Of course, as a business-minded individual, your goal is to realize a profit. With the use of careful planning, you should be able to realize a profit applied as equity in the investment and to keep your mortgage loan at minimum. Realizing profit in equity form not in cash form is one way of keeping taxes at bay, although not in all cases. Applicable taxation laws are worth checking.
With all this information, it follows that you can tell one type of project from the other and one type of financing form the other. As a refresher, if you plan for property renovation or acquisition that you want to own for the long-term, obtain a mortgage loan. For development projects that you'll eventually sell for a profit, get a development financing.
With real estate development financing, you are not merely asking a financial institution to provide you funds for purchasing any property. You are asking them to help you fund a whole project of buying land and constructing infrastructure. To get approval for the development project loan, you need to have your development plans, costing, and feasibility study approved.
Don't be like some real estate developers who mistakenly obtained mortgage financing for their development projects. A hotel real estate development project or any other development project for that matter, is best funded with real estate development financing, not mortgage financing. Remember that so you won't have to pay unnecessarily for loan cancellation or refinancing.
You might be in a state of shock if you were told that there's a substantial gap between a development project and a renovation project. Similarly, you might be surprised that long-term mortgage financing may not necessarily work as well as real estate development financing. Each has its own function and purpose. As player in the industry, you might think you know enough of the ins and outs of the trade. But you are about to find out something you've probably never heard about before.
Long-term mortgage financing is designed for acquiring and owning property in the long-term.
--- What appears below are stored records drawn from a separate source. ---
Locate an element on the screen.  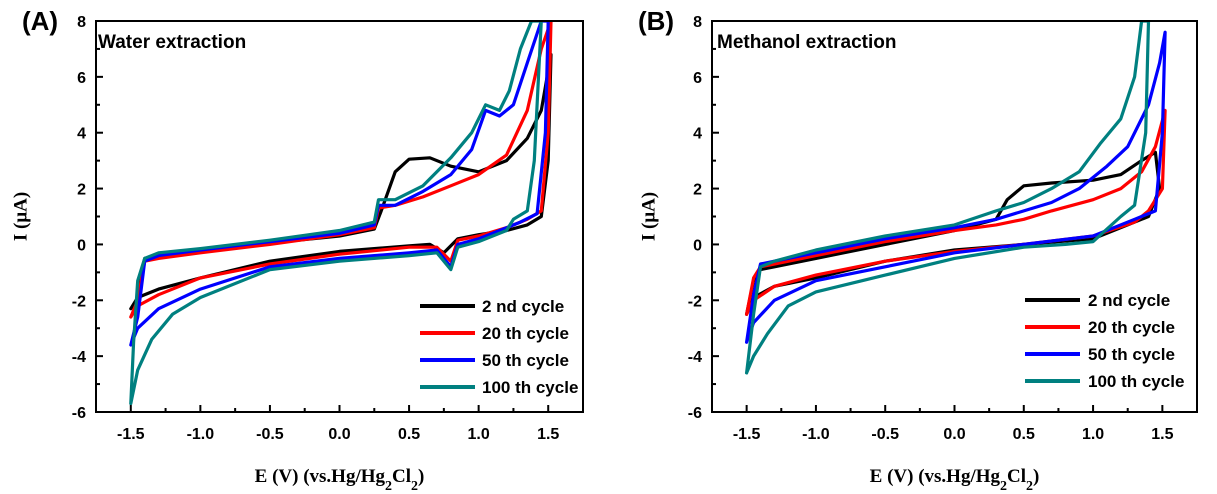
series-line-20th is located at coordinates (956, 212).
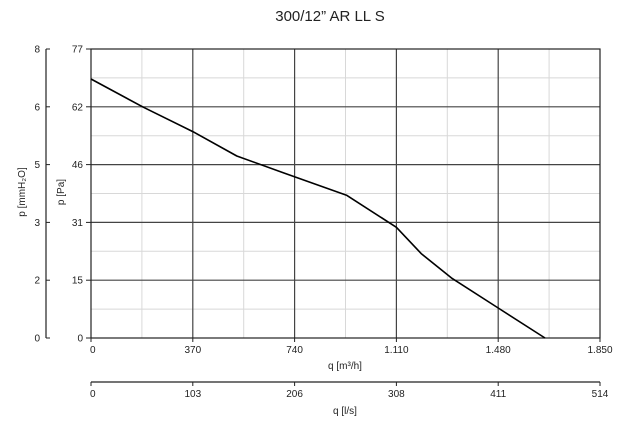  What do you see at coordinates (93, 394) in the screenshot?
I see `secondary-x-tick-label: 0` at bounding box center [93, 394].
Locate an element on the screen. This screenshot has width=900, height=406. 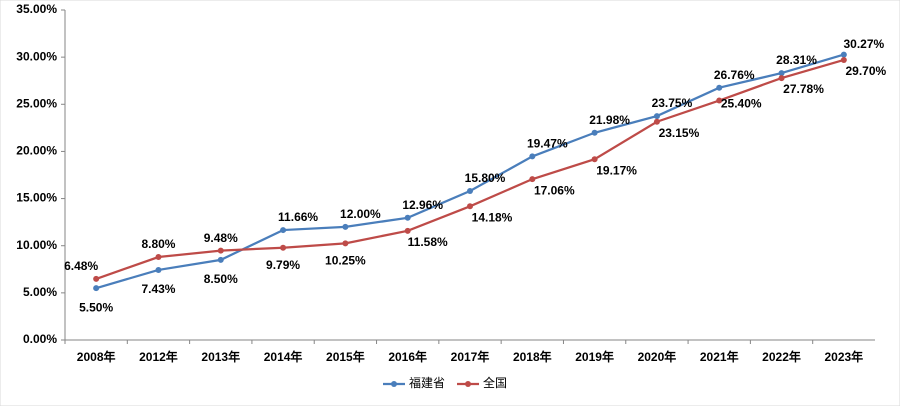
x-tick-label: 2019年 is located at coordinates (594, 356).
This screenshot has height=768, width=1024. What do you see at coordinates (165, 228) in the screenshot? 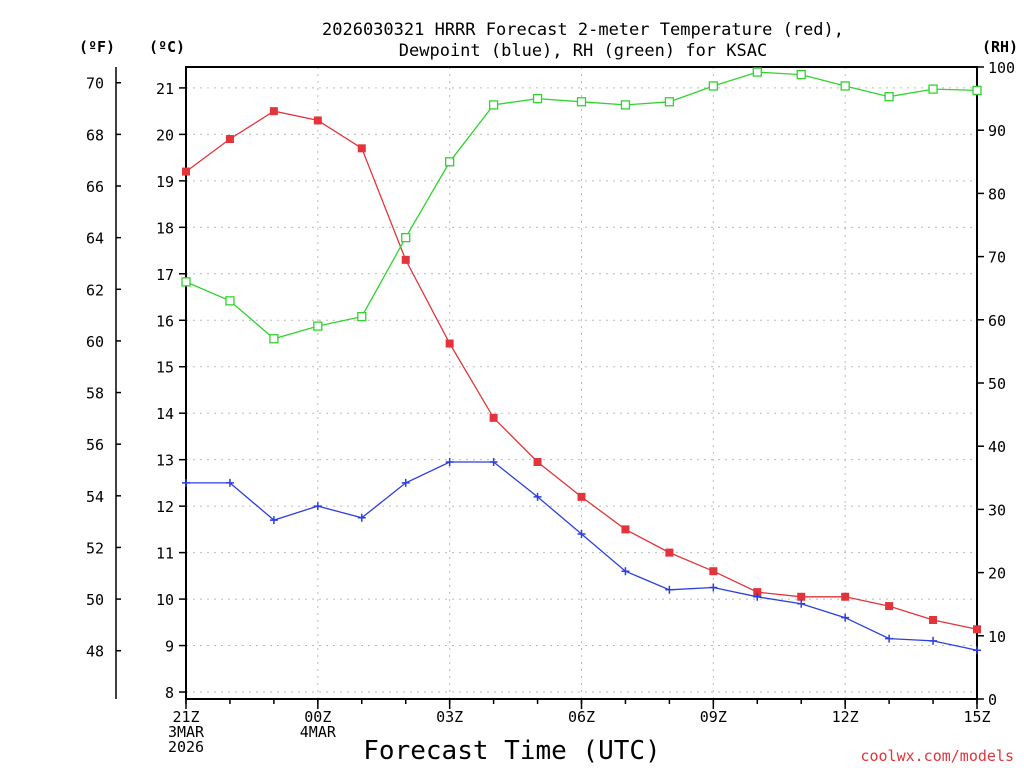
I see `celsius-tick-label: 18` at bounding box center [165, 228].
Any property acquisition can be funded with it -- land, condominium, house, resort and the like. The acquired property is usually owned for years, but may also be rented or sold out. Meanwhile, real estate development financing is designed for acquiring land and constructing buildings. Again, new structures are to be built, not just renovated or remodeled.
With the funds from the development loan, you can then complete the project, sold it and pay back the loan. That's not a very long time really. It could be more than a year, but eventually you will have to let go of the project and give up "ownership". If you want to retain co-ownership, that's the time you apply for a mortgage loan to buy part of the project and own it long-term.
Of course, as a business-minded individual, your goal is to realize a profit. With the use of careful planning, you should be able to realize a profit applied as equity in the investment and to keep your mortgage loan at minimum. Realizing profit in equity form not in cash form is one way of keeping taxes at bay, although not in all cases. Applicable taxation laws are worth checking.
With all this information, it follows that you can tell one type of project from the other and one type of financing form the other. As a refresher, if you plan for property renovation or acquisition that you want to own for the long-term, obtain a mortgage loan. For development projects that you'll eventually sell for a profit, get a development financing.
With real estate development financing, you are not merely asking a financial institution to provide you funds for purchasing any property. You are asking them to help you fund a whole project of buying land and constructing infrastructure. To get approval for the development project loan, you need to have your development plans, costing, and feasibility study approved.
Don't be like some real estate developers who mistakenly obtained mortgage financing for their development projects. A hotel real estate development project or any other development project for that matter, is best funded with real estate development financing, not mortgage financing. Remember that so you won't have to pay unnecessarily for loan cancellation or refinancing.